I understand an asset as an ownable thing with possible (economic) value (see Merriam-Webster and Investopedia). For individuals some regular assets are a house, stocks and jewelry. Obviously, a physical art piece, like a Picasso painting, is an asset. Less straightforwardly but an accepted practice in traditional art, a conceptual art piece, like a wall drawing from Sol Lewitt, can be owned by means of a physical, paper certificate (see artprice). From here on, it only requires a small mental leap to consider digital, blockchain certificates assets too.
The ownership of digital certificates should ideally be enabled by blockchain networks. They offer decentrally maintained ledgers that are publicly readable and privately writable ensuring the scarcity of assets and exclusive access of owners. Chris Dixon argues that blockchains are better understood as a new class of computers, inverting the “hardware-software power relationship” (see his book Read Write Own).

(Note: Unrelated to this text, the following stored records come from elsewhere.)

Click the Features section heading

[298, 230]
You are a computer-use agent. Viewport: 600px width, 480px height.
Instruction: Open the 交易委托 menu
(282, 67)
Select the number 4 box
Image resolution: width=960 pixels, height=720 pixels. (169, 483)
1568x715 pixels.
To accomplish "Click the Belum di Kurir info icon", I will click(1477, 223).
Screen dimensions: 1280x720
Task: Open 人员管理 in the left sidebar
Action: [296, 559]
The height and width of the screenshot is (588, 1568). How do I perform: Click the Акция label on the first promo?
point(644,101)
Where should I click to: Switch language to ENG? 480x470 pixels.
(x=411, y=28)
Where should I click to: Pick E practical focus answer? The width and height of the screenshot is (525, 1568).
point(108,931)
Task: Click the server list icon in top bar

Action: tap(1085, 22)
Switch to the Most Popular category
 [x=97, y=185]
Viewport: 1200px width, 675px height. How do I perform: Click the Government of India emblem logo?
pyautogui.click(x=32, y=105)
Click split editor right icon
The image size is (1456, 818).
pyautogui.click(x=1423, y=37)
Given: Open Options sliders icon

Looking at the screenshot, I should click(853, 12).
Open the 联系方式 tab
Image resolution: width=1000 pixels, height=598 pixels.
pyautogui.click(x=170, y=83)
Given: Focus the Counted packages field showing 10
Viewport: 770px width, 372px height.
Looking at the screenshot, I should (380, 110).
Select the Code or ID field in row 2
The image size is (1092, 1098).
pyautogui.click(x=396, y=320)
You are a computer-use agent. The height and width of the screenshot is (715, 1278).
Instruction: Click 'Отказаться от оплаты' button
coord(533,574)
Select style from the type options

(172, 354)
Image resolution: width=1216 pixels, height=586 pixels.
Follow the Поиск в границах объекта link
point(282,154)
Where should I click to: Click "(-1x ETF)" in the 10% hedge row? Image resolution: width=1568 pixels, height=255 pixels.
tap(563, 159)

The software governs a network of hardware devices, rather than hardware controlling the software. This way, it is not the capricious owners of hardware who determine digital ownership, but inviolable rules in software are establishing digital assets.
In order to better understand the importance of blockchain for art, I want to emphasize the divide or distance between the asset and art component. This distance is continuous in nature, but interpreting it categorically allows us to better organize “art on the blockchain”. In the first category, a clear divide appears between the asset and the art component, as in a blockchain token pointing to an external hypermedia file (see Jacob Horne on hypermedia and cryptomedia). In the second category, the distance between the art and asset component diminishes or disappears completely, so that the blockchain nature is part of the art. The former facilitates ownership of existing digital art and the latter improves upon art or makes new art forms possible. Although both categories of art are digitally collectible by blockchain (cryptomedia), you could, artistically speaking, call them hypermedia and blockchain art respectively (see examples below from my personal collection).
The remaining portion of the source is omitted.